Семь плюс минус два (7 ± 2). Кошелек МиллераThis pattern of “seven plus or minus two” was discovered by American psychologist scientist George Miller as a result of a series of experiments and shows that a person’s short-term memory can be remembered on average :

  • nine binary numbers
  • eight decimal numbers
  • seven letters of the alphabet
  • five monosyllabic words.

This psychological pattern was first set forth in his work, The Magic Number Seven, Plus or Minus Two: Some Limits on our Capacity for Processing Information. From all this it follows that an ordinary person is able to simultaneously remember 7 ± 2 elements. It turns out that a person can keep in mind (remember and repeat) no more than 9 elements, and often no more than 5 .

Miller’s wallet is a short-term memory of a person into which you can “put” only seven “coins” at the same time. Moreover, it is important that memory does not try to analyze the meaning of information, only external, general characteristics are important. In other words, it doesn’t matter which “coins” are in the “wallet”, the main thing is that there are seven of them. And if the number of elements is more than seven (in extreme cases, nine), then the brain breaks down information on subgroups so that their number is from five to nine.

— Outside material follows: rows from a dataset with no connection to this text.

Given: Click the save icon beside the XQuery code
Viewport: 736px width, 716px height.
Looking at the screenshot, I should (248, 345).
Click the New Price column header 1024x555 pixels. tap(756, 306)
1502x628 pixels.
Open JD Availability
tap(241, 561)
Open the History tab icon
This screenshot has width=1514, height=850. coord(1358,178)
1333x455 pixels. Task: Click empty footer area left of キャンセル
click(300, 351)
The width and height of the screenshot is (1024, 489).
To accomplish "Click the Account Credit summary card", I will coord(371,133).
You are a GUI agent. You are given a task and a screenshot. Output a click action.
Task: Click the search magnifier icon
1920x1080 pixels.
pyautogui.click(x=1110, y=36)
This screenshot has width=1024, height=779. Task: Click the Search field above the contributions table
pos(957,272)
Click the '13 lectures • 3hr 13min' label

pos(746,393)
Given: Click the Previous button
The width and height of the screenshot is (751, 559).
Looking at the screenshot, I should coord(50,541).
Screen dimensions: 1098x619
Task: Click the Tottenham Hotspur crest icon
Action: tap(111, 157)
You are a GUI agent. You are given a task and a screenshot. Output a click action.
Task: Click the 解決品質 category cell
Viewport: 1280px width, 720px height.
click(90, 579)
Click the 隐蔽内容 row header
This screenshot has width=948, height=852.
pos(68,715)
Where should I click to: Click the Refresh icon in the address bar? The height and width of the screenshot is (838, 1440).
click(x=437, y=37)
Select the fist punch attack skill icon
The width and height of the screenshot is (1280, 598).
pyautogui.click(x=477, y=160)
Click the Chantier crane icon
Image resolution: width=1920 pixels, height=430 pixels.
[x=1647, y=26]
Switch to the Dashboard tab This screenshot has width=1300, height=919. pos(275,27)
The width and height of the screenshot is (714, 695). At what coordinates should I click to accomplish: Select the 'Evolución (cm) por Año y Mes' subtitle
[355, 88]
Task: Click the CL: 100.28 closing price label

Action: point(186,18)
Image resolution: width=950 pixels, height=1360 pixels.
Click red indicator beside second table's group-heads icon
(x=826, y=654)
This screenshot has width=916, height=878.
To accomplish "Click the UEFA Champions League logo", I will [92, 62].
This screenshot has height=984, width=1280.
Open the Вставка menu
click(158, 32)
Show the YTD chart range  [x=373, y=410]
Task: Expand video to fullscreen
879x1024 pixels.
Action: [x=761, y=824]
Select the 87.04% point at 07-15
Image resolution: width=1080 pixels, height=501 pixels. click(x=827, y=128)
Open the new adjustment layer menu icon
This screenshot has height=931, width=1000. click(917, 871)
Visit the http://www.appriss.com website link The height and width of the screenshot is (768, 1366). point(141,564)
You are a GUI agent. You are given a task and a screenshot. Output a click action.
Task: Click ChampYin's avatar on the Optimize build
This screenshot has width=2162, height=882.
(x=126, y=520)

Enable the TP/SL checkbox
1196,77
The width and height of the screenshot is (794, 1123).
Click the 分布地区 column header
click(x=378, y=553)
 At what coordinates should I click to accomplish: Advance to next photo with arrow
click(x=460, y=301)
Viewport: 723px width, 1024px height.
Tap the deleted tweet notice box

Семь плюс минус два (7 ± 2). Кошелек Миллера George Miller (1920-2012) is an American   psychologist. In the forties of the last century,   he received a bachelor's degree in art from   Alabama University, and in 1946 he defended   his doctoral dissertation in psychology at   Harvard. After which he becomes a professor   of psychology at Rockefeller University in New   York, at Princeton University. In 1969 he was   elected president of the American Psychological Association. George Miller was awarded the William James Book Award for his book The Science of Words, and also received the senior United States National Science Medal from President George W. Bush.

His most famous work, The Magic Number Seven, Plus or Minus Two, was published in 1956 in the Psychological Review.